De la déclaration de ces deux savants nous sommes bien présence de la peste bubonnique, telle qu'elle existe aux Indes et à Alexandrie.
Mais il ne faut pas s'alarmer pour si peu, les collaborateurs du docteur Roux sont là pour tenir le mal en échec.Le docteur Metchikoff veille à la confection du sérum que l'Institut nous en réserve dans le cas où le fléau s'installerait chez nous.





Le fléau s'est déclaré à Oporto dans une maison de la "rua Escura" que nous reproduisons.



D'abord on se crut en présence d'une maladie infectieuse cousinant avec l'influenza; mais les expériences du docteur Jorge, à la science et l'activité duquel on ne saurait trop rendre hommage, fixaient bientôt le roi Carlos sur la nature de l'épidémie.










Des mesures rigoureuses furent prises immédiatement pour enrayer la marche de la terrible peste. Malheureusement, la précipitation avec laquelle les autorités procédèrent ne donna aucun résultat sérieux.

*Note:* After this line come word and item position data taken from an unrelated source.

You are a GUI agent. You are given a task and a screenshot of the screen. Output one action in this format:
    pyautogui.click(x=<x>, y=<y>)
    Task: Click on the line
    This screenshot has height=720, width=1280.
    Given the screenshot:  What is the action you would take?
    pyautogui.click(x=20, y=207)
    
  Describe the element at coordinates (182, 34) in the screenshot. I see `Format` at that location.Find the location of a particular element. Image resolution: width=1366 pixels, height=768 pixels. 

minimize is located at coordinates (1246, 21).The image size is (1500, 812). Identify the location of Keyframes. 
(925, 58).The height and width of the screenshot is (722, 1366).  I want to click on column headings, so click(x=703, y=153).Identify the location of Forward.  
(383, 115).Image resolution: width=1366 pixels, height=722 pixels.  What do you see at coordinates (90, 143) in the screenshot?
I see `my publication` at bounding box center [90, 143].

Bien mieux, au lieu de combattre le fléau par une hygiène bien comprise, le gouvernement fit entourer Oporto d'un cordon de troupes chargées de tirer sur quiconque essayerait d'en franchir la ligne.
C'était paralyser tout commerce et condamner la ville à la pire des conditions.
Aussi, au lieu d'une diminution de cas, on constata une recrudescence inquiétante pour toutes les autres villes de la péninsule.



Des dépêches annoncent que les malades soignés par le sérum sont en pleine convalescence. Voilà de quoi rassurer les plus timorés.

La Vie Illustrée, 14 septembre 1899.